In stark contrast to earlier findings, adults do not produce new nerve cells in a brain area important to memory and navigation, scientists conclude after scrutinizing 54 human brains spanning the age spectrum.
The finding is preliminary. But if confirmed, it would overturn the widely accepted and potentially powerful idea that in people, the memory-related hippocampus constantly churns out new neurons in adulthood. Adult brains showed no signs of such turnover in that region, researchers reported November 13 at a meeting of the Society for Neuroscience in Washington, D.C.
Previous studies in animals have hinted that boosting the birthrate of new neurons, a process called neurogenesis, in the hippocampus might enhance memory or learning abilities, combat depression and even stave off the mental decline that comes with dementia and old age (SN: 9/27/08, p. 5). In rodents, exercise, enriched environments and other tweaks can boost hippocampal neurogenesis — and more excitingly, memory performance. But the new study may temper those ambitions, at least for people.
Researchers studied 54 human brain samples that ranged from fetal stages to age 77, acquired either postmortem or during brain surgery. These samples were cut into thin slices and probed with molecular tools that can signal dividing or young cells, both of which are signs that nerve cells are being born.
As expected, fetal and infant samples showed evidence of both dividing cells that give rise to new neurons and young neurons themselves in the hippocampus. But with age, these numbers declined. In brain tissue from a 13-year-old, the researchers spotted only a handful of young neurons. And in adults, there were none.
“We were unable to detect young neurons in adult human hippocampus,” study coauthor Shawn Sorrells of the University of California, San Francisco said in his presentation.
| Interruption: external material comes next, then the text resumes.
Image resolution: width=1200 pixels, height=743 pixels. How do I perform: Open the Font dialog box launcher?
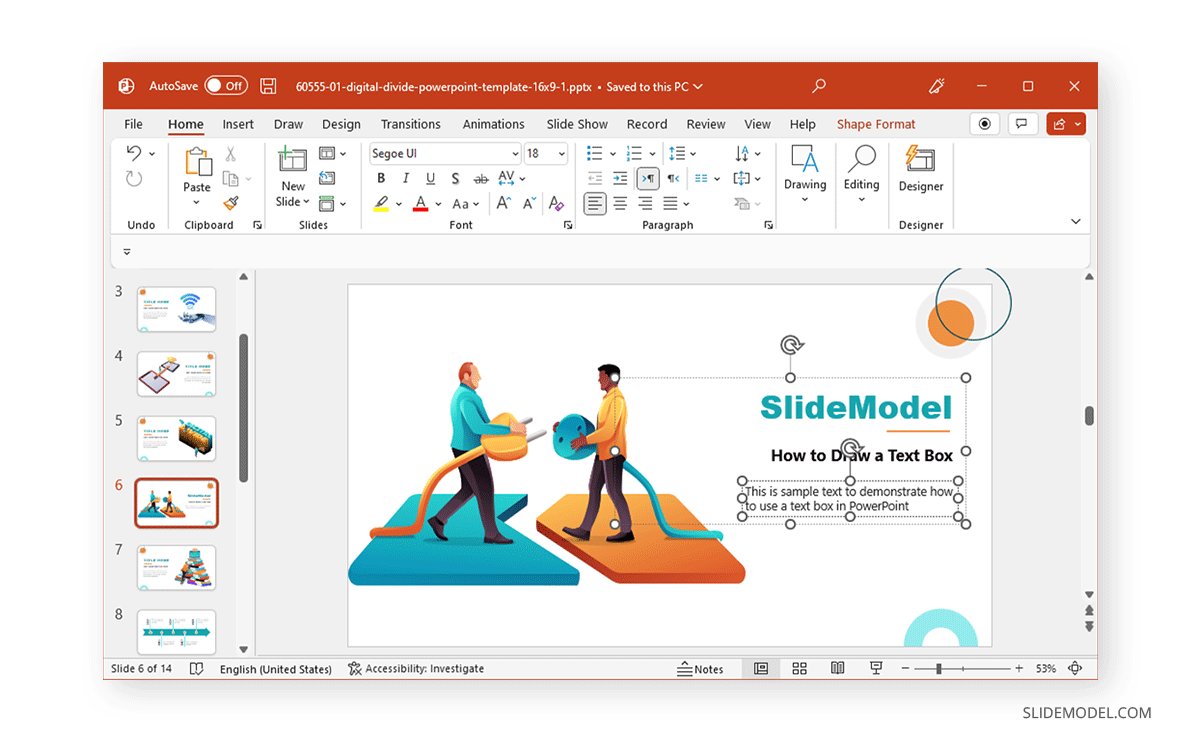568,224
The researchers also looked for physical signs of dividing cells and young neurons, such as small, elongated nuclei, using electron microscopy and light microscopy. Again, there was no evidence of newborn neurons in adults, Sorrells said in his presentation. (Because the results have been submitted for potential publication in a journal, Sorrells declined to comment for this story.)
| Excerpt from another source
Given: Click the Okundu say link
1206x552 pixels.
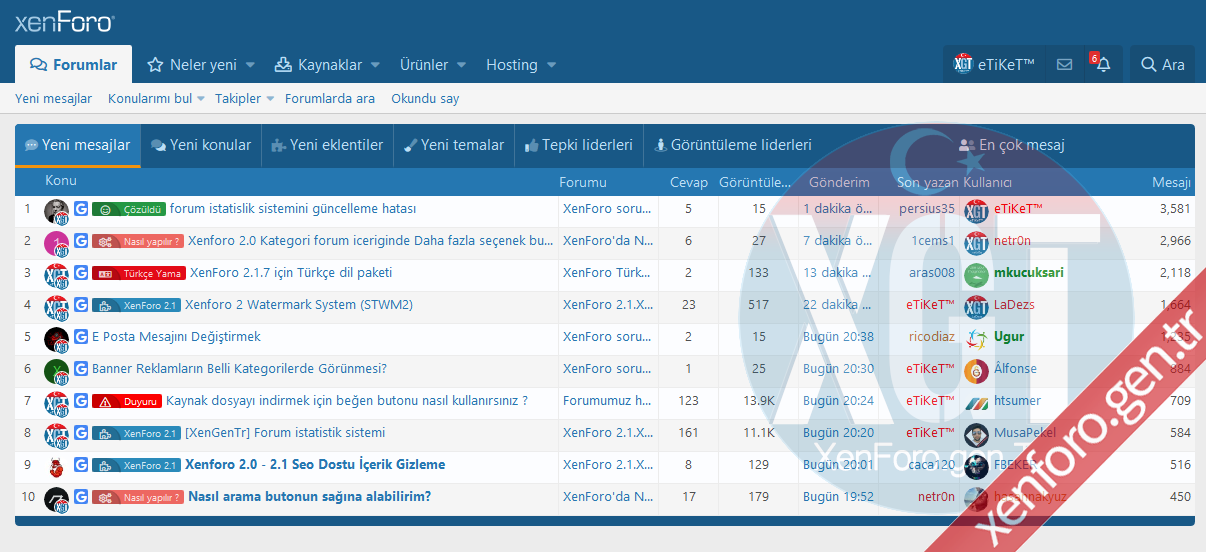Looking at the screenshot, I should pyautogui.click(x=425, y=99).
That absence of young hippocampal neurons conflicts with some earlier research. A definitive answer has eluded scientists in part because there’s no easy way to study these cells in living people. Several of the earlier studies relied on unusual circumstances to spot cells born in adulthood.
A landmark study, published in Nature Medicine in 1998, found newborn neurons in the hippocampi of people who, as part of their cancer treatment, had been dosed with an imaging molecule called BrdU that gets incorporated into the DNA of newly formed neurons.
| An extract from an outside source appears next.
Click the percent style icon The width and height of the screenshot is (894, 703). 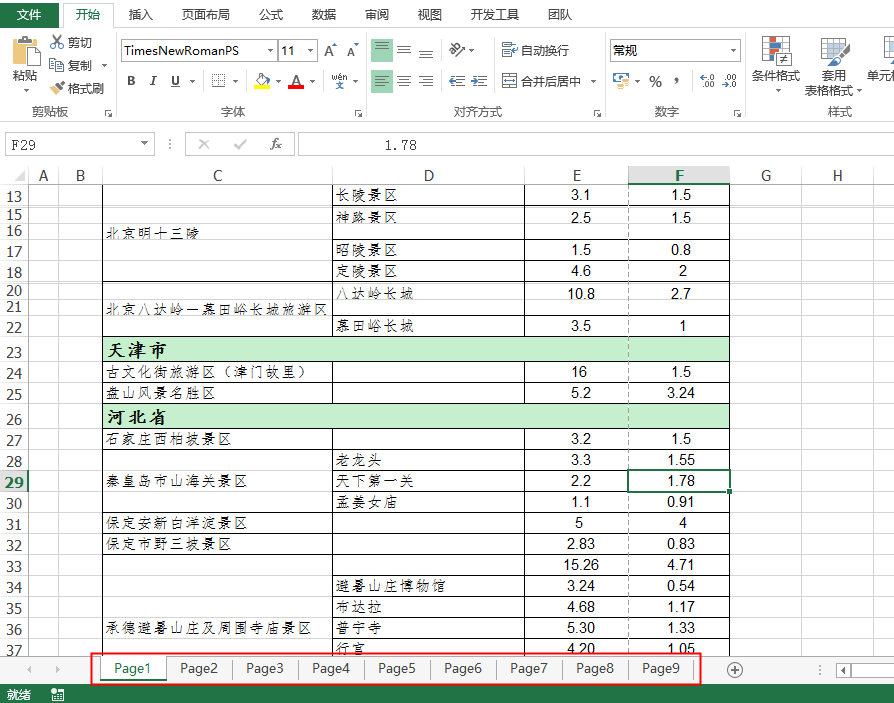pos(655,81)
A different approach, published in 2013 in Cell, led to the same conclusion. By looking at people exposed to radioactive carbon released during Cold War bomb testing as adults, Jonas Frisén and colleagues found a surprisingly large number of newborn hippocampal cells — an estimated 700 new cells per day in each hippocampus (brains have one hippocampus on each side).
The methods used to study tissue from people after they’ve died can be finicky, particularly that from older people. Molecular markers of neurogenesis in adult brain tissue can be difficult to see, making the method “extremely challenging,” says Frisén, of the Karolinska Institute in Stockholm.
It’s also possible that the birth rate of neurons varies widely from person to person. “There are huge differences between different mouse strains,” Frisén says, and it’s not unreasonable that similar differences might exist in people. In the new study, the subjects’ health could have declined before their deaths, reducing neurogenesis at the very end of their lives.
Experts say the preliminary study is not the last word. “I would love to see more data,” says Gerd Kempermann of Technische Universität Dresden in Germany. In the meantime, the body of evidence in favor of human neurogenesis in the hippocampus, including results from his lab, is quite strong, Kempermann says.
“I am convinced enough that an abstract at a meeting claiming otherwise does not shake up my concept,” Kempermann says. But he thinks it will be valuable to explore other explanations for the results, even if they don’t overturn the idea of human hippocampus neurogenesis. “Let’s be open and wait,” he says.